Machen also notes in this story that "sin" is the "taking of Heaven by storm". Chaos, the disruption of what we perceive as the natural order of things. H.P. Lovecraft's horror is so successful not because he is writing about some religious battle of good and evil (in spite of any pleading by August Derleth), he is writing about the "acausal"--when the indifferent forces of the universe run ramshod over us, for absolutely no reason at all. It reminds us that we are at the mercy of something much larger than ourselves. Everyone senses this; the only difference between a religious man (in the Western sense) and the atheist (in the broadest sense) is that the religious man wants to believe there is something in the numinous that cares about him, while the atheist is certain that there is not.
We deal with the numinous in various ways. Many of us like to keep busy all the time, and like to always have company of some sort (even if it is in an online message or chat). We do not like long periods of doing nothing with much silence. The numinous fills that silence, and unless we are practiced meditators, that fills us with dread. Those are the times when we start imagining all of the potentially negative possibilities of our lives and others. That is when we hear the voices that remind us of our weaknesses. The numinous doesn't "cause" this, it's our reaction to it. How many people can't wait "to get back to routine" after a long vacation? Vacations are often anything but restful, if that is their intention.

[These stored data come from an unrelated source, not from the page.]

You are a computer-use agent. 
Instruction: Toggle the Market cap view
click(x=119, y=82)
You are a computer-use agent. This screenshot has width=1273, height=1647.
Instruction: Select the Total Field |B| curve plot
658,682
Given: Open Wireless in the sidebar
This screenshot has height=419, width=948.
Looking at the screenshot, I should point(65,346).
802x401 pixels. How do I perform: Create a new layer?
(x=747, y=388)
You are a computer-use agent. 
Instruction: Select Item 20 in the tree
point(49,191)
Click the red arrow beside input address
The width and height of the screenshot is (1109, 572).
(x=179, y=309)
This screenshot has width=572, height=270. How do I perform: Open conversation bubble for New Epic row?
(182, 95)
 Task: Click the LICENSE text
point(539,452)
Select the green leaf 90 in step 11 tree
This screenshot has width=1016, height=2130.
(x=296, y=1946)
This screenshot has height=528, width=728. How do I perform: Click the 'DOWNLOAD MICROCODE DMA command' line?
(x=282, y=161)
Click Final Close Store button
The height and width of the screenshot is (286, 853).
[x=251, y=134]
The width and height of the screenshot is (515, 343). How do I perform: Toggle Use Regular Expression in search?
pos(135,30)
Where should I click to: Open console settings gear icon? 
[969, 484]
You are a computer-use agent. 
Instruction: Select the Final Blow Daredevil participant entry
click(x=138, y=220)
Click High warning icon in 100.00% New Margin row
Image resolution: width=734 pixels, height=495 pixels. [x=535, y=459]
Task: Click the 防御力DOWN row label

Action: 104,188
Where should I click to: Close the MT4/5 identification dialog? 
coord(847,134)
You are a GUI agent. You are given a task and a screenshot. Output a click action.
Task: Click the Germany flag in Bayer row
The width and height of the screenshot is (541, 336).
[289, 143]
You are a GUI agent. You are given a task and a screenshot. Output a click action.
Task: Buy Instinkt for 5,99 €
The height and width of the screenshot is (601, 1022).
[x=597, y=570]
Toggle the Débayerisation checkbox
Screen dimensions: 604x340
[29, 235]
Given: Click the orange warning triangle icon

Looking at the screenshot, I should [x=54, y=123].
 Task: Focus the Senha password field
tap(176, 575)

We can be "victims" in the face of the numinous, or we can be "ship captains", and it's really a question of attitude. When the mystical religions talk about "surrendering", they mean accepting the numinous for what it is. Most of us cannot do that--we have ambitions and plans that we don't want to see wrecked. At least one principle of Chaos Magick involves never getting into set patterns, because then we fall into that trap of believing that we are in control of everything. But rather than go mad or go to pieces in the face of that lack of control (or get frozen like the schizophrenic), we should learn how to steer through uncharted waters--hence the "captain" metaphor. A ship at sea does not know what kind of weather it will encounter--there could be still waters that are a bane to sailboats, there could be violent storms. The captain is trained to deal with either situation appropriately, and has also amassed the correct tools for navigating the seas. Similarly--we have our metaphorical tools that provide us with guidance, and our negative experiences should teach us how to react to whatever comes our way. I say "negative" specifically, because if you are sheltered from such things your whole life, you will go to pieces when you're actually confronted with the experience, and no one really escapes it. The compass you have is your instinct--and hearing your instincts clearly all the time requires an uncluttered mind.